DATA FOR PROCESSING:
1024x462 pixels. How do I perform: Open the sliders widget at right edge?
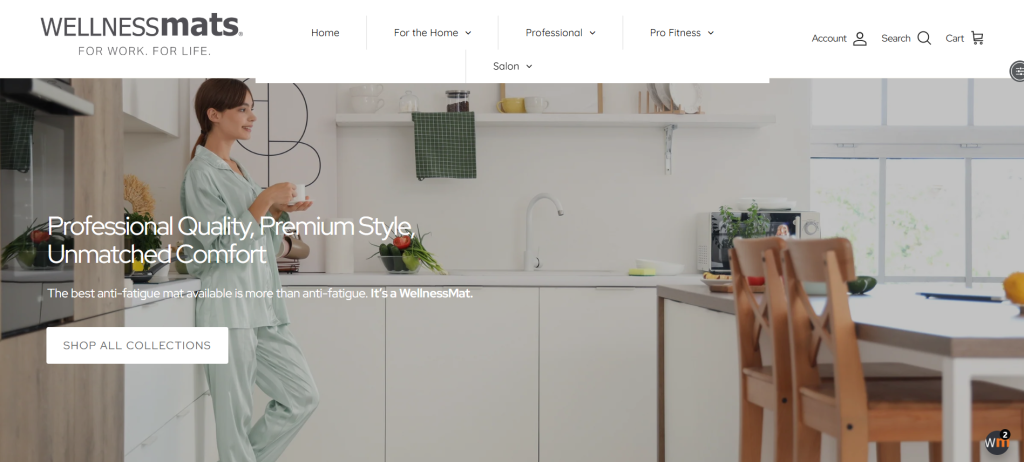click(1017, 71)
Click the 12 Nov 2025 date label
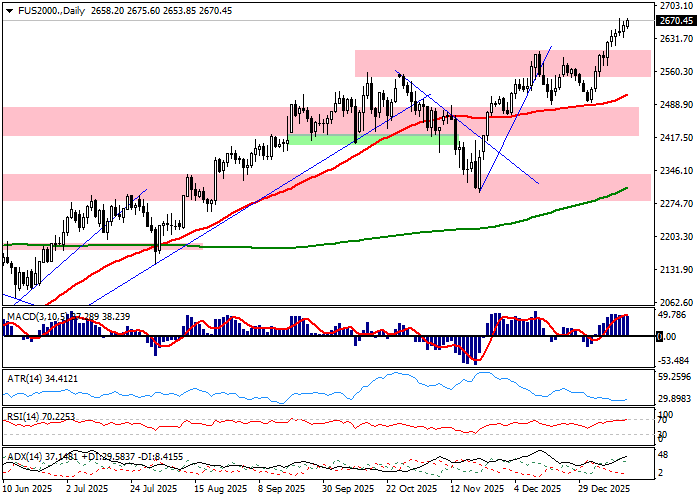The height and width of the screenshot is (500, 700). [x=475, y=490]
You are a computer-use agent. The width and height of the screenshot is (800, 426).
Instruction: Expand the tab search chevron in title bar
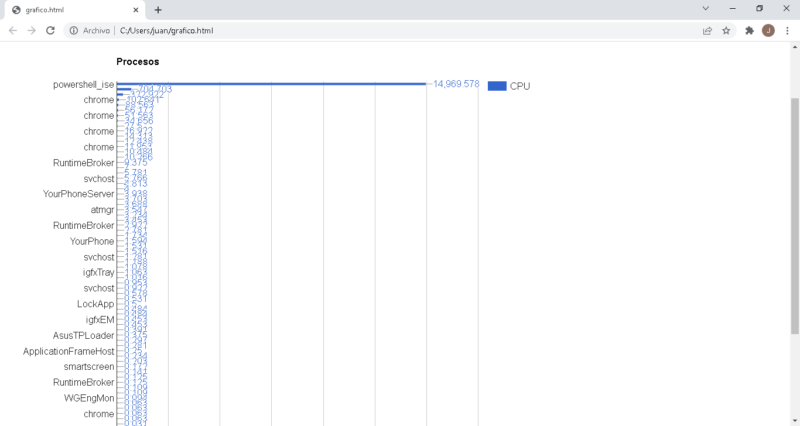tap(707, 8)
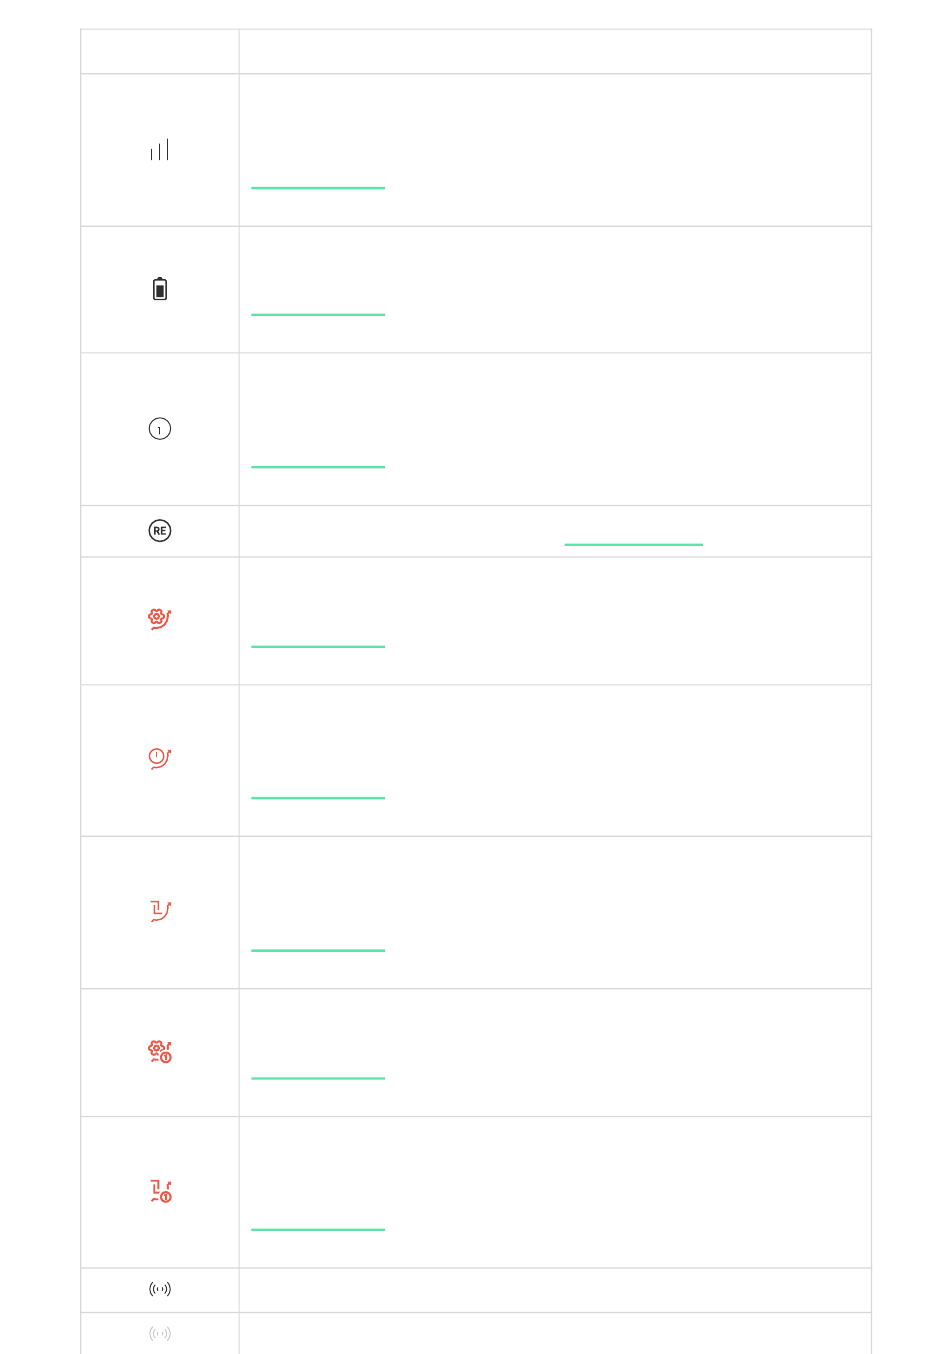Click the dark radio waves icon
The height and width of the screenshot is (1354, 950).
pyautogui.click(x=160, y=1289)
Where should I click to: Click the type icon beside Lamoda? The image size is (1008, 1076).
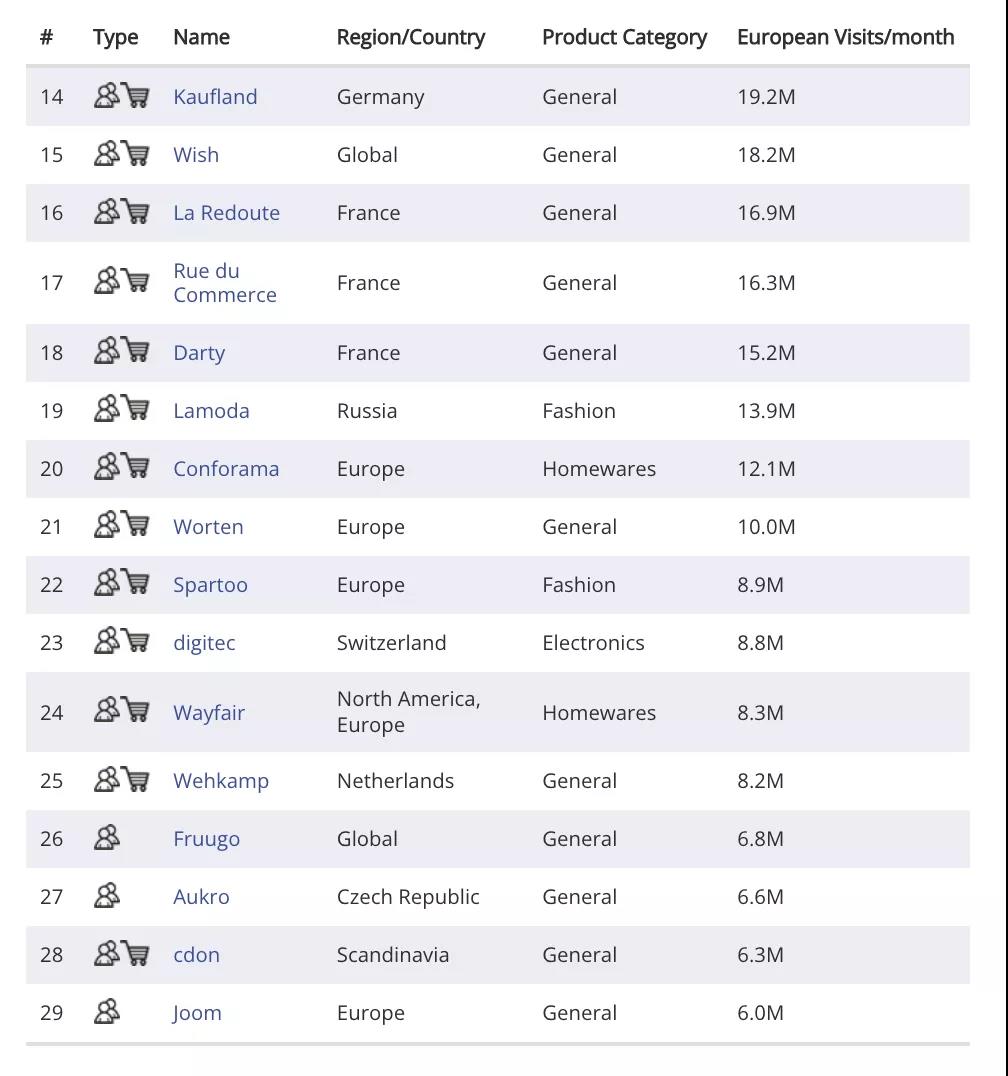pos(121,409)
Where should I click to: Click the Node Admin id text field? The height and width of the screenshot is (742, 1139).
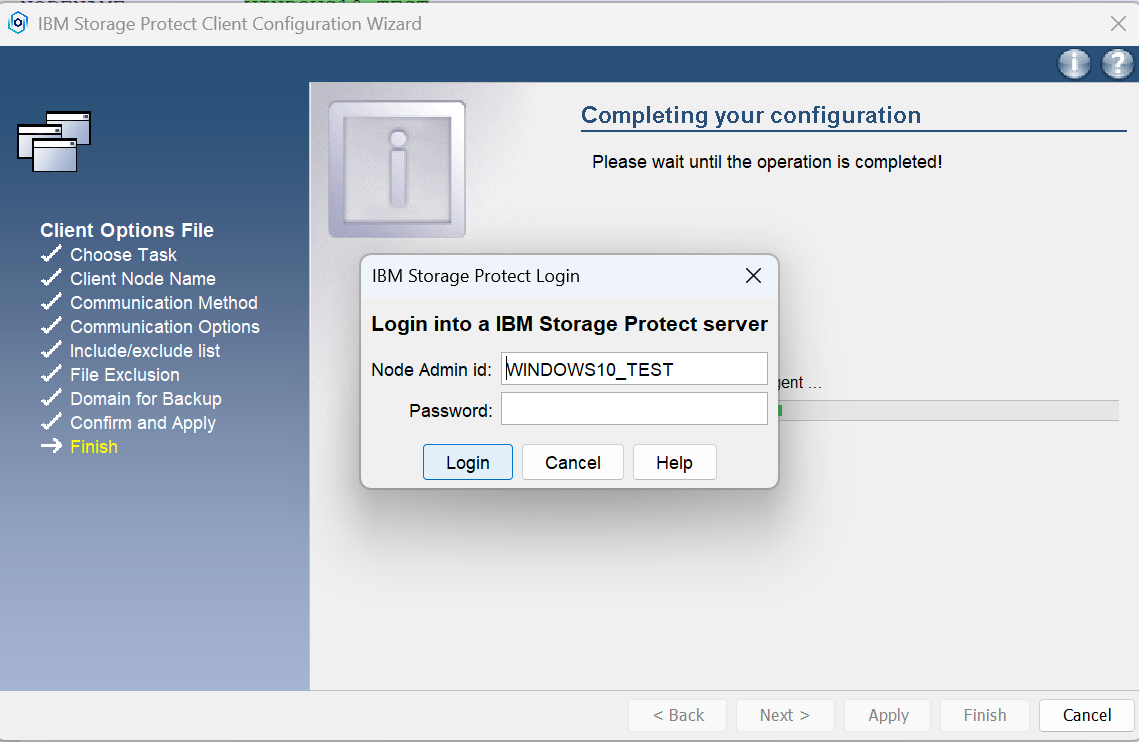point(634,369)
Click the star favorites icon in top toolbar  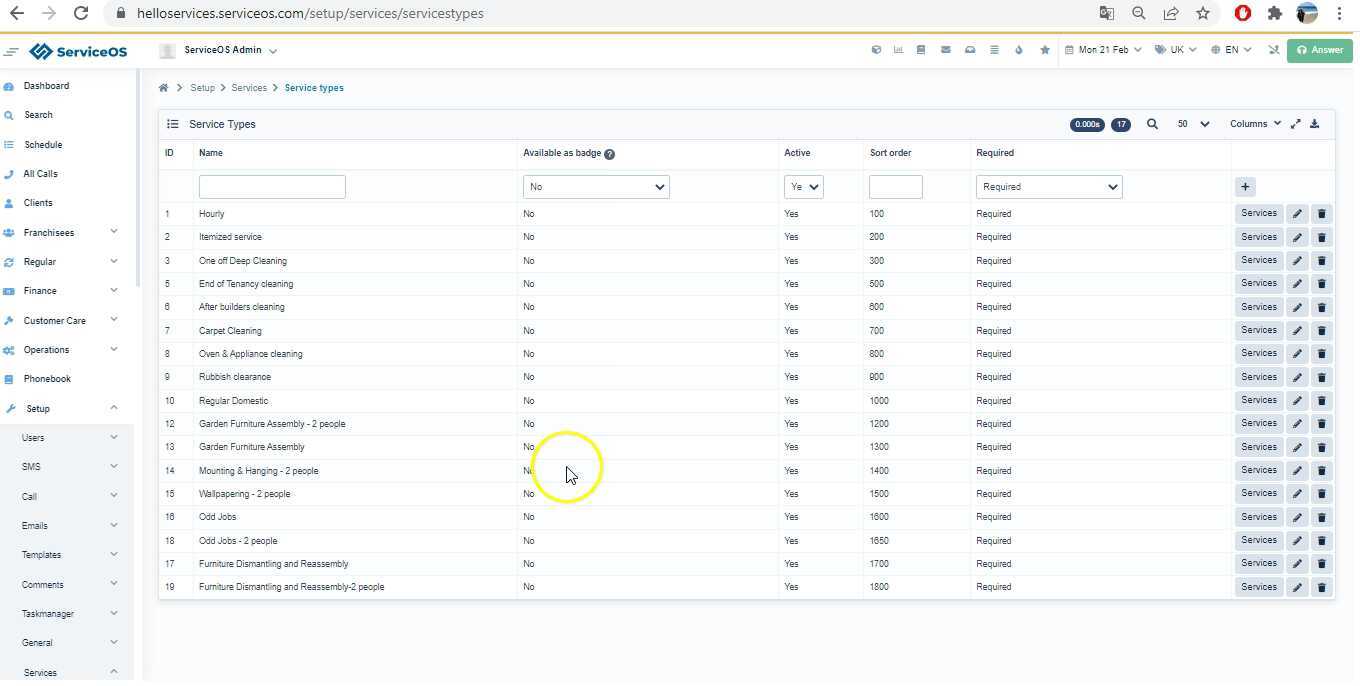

TASK REQUIREMENTS: Could you transcribe the material word for word, starting at the line that contains "You are a computer-use" and going through the end of the material, with the pictures left out?

WORKED ANSWER:
You are a computer-use agent. The width and height of the screenshot is (800, 426).
Instruction: Expand the tab search chevron in title bar
tap(707, 8)
Click the dark radio waves icon
The height and width of the screenshot is (1354, 950).
pyautogui.click(x=160, y=1289)
Where should I click to: Click the type icon beside Lamoda? The image size is (1008, 1076).
pos(121,409)
Where should I click to: Click the Node Admin id text field? The height and width of the screenshot is (742, 1139).
point(634,369)
Click the star favorites icon in top toolbar  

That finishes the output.